A leakage of toxins from the infected pulp through dentinal tubules will start a chain reaction that stimulates osteoclasts to resorb, not only from the cementum and dentin, but also alveolar bone. This starts an aggressive resorption process that can lead to loss of most of the root structure in a few months.

===Tooth discolouration===

Following any type of trauma to a tooth, there is a possibility for the tooth to discolour. When teeth are damaged or injured in any way, as internal bleeding occurs in the pulp chamber, blood gets into the dentinal nerves and gets trapped into the pulp, staining the dentin. Post trauma, a tooth can discolour and turn black or grey within a few days and if the injury is mild the tooth may return to its original status. However, a severely traumatised tooth may darken gradually with each passing day indicating poor functioning of the dentinal nerves. The tooth ultimately loses its vitality within a few months or a year and will require nerve treatment.
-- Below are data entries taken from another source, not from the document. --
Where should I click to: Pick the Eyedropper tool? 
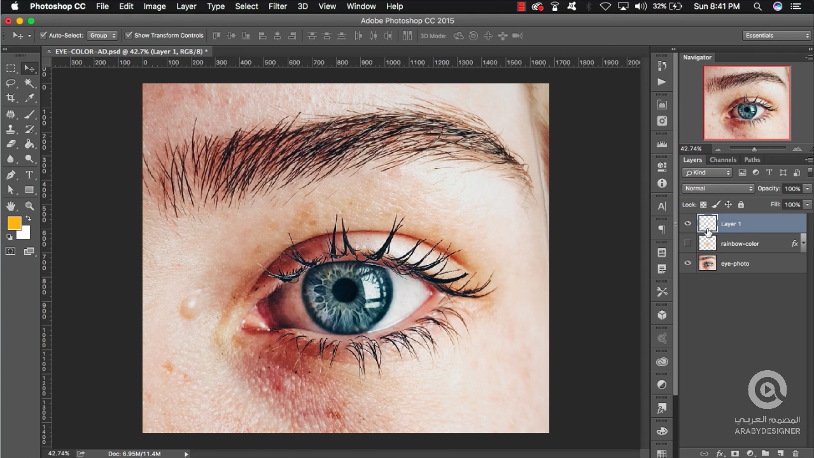pyautogui.click(x=29, y=98)
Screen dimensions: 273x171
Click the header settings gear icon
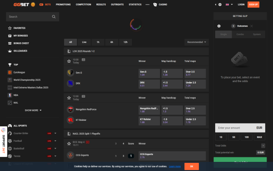tap(220, 5)
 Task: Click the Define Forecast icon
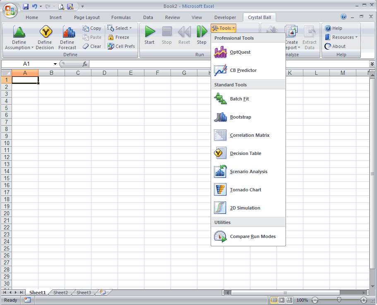[68, 32]
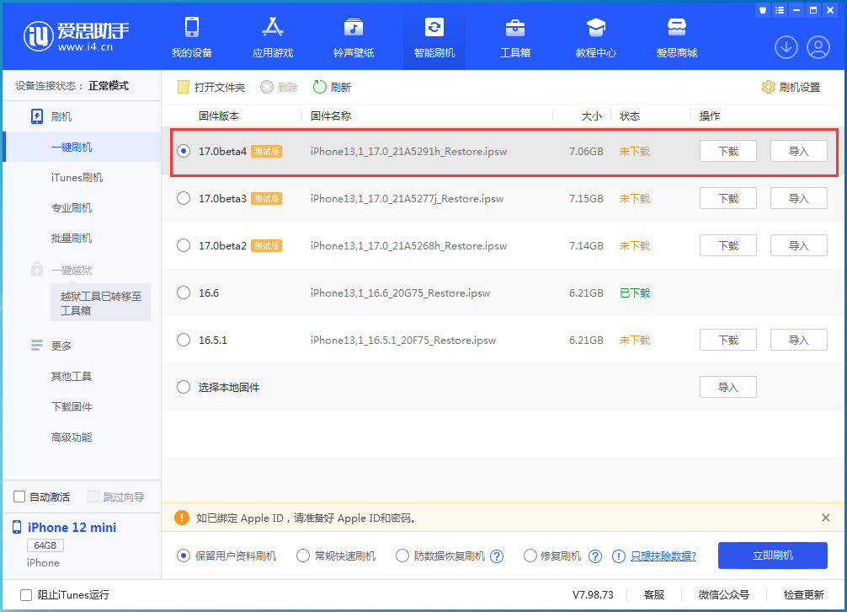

=== Replacement osseous resorption "Ankylosis" ===
Replacement osseous resorption otherwise known as "Ankylosis" of replanted teeth occurs when the root has been stripped of its periodontal membrane, when osteoclasts originating from the surrounding alveolar bone and subsequently osteoblasts, reach the root surface after crossing the damaged periodontal ligament (PDL) and precementum allowing for the joining of the cementum and the bone. Over a number of years, the adjacent bony socket will remodel the tooth, replacing the root with bone, leaving the tooth with no root. Once the root is replaced the visible part of the tooth, the crown, will eventually give way and be lost.

== Contraindications ==

===Primary teeth===
The replantation of primary teeth is uniformly cautioned against as primary teeth are in young patients whose facial development is usually incomplete and do not usually have long enough roots for successful replantation. Due to the risks and poor prognosis replanting a primary tooth is cautioned also due to the possible harms it may pose on future permanent teeth.

=== Storage medium ===
To delay and minimise the death of tooth root cells the avulsed tooth must be stored in a suitable medium. Storage in improper mediums can cause further damage to the cells in the tooth, thereby decreasing the chance of successful replantations and increasing potential risks. When considering potential suitable mediums, factors such as fluid pressure and osmolarity need to be taken into account to maintain normal cell metabolism for extended periods of time. Some suitable storage mediums that suit these criteria include Hank's Balanced Salt Solution and whole milk.

=== Time frame ===
Delayed replantation has a poor long term prognosis due to the death of the periodontal ligament, increasing the likelihood of complications such as ankylosis, infection and pulp necrosis. Avulsed teeth should be replanted within the hour to increase the likelihood of a successful tooth replantation.

=== Cell damage ===

Damage to the cells must be minimised during the handling and transportation of the avulsed tooth. Contact should be avoided with the root of the teeth and attempts to cleaning through the use of either soaps, chemicals or toothpaste must not occur. Too much damage occur to the periodontal membrane or fibrolasts, tooth reimplantation may become unviable due to the complications that it presents due to ankylosis and root resorption.